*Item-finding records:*

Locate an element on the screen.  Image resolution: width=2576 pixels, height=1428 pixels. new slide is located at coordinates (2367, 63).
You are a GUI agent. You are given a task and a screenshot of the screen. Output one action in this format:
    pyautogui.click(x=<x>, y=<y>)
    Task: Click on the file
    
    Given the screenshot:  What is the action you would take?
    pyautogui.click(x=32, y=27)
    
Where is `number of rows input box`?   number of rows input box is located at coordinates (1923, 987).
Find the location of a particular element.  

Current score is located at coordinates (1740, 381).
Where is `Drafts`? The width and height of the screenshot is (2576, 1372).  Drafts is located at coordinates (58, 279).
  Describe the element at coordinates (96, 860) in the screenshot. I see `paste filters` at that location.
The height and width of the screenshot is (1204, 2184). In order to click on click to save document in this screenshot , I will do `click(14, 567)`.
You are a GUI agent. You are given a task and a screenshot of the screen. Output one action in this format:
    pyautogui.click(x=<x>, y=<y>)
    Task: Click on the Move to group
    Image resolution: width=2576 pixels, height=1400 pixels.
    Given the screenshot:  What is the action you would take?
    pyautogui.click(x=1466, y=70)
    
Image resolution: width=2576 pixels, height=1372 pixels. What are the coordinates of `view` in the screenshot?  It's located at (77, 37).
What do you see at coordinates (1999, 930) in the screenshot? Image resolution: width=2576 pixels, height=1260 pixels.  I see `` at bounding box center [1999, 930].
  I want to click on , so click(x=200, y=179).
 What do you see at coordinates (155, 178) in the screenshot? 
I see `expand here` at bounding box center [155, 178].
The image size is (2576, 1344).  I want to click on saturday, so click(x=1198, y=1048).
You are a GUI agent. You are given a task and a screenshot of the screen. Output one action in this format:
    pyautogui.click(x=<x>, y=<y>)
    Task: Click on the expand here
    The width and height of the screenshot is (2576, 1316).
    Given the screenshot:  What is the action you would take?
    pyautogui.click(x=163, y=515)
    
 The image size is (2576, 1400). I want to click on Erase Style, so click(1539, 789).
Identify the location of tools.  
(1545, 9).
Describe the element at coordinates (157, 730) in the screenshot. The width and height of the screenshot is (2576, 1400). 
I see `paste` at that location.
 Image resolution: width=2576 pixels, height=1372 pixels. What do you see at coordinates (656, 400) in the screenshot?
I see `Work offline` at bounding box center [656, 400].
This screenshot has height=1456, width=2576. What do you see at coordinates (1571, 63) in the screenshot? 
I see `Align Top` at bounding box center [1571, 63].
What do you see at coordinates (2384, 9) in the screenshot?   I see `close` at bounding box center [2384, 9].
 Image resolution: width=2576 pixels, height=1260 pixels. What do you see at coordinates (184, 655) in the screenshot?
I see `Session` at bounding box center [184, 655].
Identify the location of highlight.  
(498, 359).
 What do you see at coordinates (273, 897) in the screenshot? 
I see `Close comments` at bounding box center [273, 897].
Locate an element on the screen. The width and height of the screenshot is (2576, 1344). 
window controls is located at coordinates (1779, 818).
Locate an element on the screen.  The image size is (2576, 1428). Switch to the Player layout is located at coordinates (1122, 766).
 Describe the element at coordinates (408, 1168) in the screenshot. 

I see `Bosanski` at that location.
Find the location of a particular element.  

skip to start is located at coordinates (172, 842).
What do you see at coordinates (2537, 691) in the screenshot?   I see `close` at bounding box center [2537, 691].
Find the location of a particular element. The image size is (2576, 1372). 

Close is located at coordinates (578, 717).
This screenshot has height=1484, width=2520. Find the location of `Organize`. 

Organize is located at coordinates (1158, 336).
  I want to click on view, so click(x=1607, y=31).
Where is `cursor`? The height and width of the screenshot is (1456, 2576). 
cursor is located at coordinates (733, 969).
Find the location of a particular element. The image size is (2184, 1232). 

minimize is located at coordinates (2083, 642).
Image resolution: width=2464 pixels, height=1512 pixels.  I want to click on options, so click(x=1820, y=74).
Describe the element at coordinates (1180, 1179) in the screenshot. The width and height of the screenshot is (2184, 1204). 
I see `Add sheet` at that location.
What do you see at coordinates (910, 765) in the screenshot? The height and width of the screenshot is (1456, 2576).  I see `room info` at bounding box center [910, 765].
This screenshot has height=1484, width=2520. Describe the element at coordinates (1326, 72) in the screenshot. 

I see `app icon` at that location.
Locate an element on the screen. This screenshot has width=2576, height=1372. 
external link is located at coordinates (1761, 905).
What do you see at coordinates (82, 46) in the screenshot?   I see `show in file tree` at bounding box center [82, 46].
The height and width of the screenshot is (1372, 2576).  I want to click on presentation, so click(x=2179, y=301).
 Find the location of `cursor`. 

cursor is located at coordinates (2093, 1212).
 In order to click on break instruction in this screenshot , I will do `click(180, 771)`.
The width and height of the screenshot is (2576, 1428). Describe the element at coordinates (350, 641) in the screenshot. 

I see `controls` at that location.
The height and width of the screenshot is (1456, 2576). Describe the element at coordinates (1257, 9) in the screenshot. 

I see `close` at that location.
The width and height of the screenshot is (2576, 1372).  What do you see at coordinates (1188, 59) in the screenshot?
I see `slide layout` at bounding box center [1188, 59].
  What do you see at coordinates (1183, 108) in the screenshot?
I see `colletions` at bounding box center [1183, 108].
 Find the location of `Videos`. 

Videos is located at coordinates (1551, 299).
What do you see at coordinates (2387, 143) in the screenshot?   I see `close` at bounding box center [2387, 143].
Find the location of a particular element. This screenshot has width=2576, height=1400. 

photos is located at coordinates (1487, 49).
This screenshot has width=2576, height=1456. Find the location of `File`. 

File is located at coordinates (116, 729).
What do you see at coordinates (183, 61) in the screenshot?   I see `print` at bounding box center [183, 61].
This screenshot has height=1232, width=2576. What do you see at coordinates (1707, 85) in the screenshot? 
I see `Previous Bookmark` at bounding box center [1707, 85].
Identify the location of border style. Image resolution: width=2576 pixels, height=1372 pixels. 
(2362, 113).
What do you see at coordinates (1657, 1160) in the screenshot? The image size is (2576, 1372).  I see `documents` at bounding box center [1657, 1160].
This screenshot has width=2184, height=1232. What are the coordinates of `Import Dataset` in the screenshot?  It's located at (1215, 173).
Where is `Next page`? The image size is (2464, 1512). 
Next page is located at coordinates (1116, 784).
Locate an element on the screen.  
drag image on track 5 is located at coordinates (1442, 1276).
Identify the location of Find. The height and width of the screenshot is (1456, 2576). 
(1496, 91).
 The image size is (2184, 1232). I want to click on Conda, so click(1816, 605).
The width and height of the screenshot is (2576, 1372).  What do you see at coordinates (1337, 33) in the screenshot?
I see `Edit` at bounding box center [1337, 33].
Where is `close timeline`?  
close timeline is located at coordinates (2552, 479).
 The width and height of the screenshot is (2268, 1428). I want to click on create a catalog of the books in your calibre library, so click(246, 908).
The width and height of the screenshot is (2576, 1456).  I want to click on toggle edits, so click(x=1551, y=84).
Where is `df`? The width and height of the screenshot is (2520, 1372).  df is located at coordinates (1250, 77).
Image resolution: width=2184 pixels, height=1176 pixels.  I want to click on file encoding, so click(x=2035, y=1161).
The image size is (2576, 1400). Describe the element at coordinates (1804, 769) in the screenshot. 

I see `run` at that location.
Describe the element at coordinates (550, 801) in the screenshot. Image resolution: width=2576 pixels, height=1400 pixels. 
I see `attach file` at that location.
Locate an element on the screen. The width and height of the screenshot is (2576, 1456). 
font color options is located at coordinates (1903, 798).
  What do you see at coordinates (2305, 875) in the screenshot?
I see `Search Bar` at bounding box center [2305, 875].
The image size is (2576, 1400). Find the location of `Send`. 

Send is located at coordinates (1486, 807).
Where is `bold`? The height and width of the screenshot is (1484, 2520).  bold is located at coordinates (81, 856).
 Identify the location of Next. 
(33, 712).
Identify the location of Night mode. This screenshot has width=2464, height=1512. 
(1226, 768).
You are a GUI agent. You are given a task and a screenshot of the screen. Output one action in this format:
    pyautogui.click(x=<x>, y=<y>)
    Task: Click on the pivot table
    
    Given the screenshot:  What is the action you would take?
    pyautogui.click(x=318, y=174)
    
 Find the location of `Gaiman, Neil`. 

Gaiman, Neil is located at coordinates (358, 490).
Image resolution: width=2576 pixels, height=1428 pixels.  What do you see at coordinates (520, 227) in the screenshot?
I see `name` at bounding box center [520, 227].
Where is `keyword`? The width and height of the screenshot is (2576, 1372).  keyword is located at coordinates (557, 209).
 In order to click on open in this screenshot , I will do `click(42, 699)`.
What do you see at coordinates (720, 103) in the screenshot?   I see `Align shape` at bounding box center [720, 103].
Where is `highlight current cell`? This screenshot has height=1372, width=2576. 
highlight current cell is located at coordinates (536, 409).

*What you are asked to do:*
Rewrite the stretch of the records from the line containing "Identify the location of Next." through the line containing "Gaiman, Neil is", renaming "Night mode" to "Dark mode" and leaving everything else unchanged.

*Solution to this exercise:*
 Identify the location of Next. 
(33, 712).
Identify the location of Dark mode. This screenshot has width=2464, height=1512. 
(1226, 768).
You are a GUI agent. You are given a task and a screenshot of the screen. Output one action in this format:
    pyautogui.click(x=<x>, y=<y>)
    Task: Click on the pivot table
    
    Given the screenshot:  What is the action you would take?
    pyautogui.click(x=318, y=174)
    
 Find the location of `Gaiman, Neil`. 

Gaiman, Neil is located at coordinates (358, 490).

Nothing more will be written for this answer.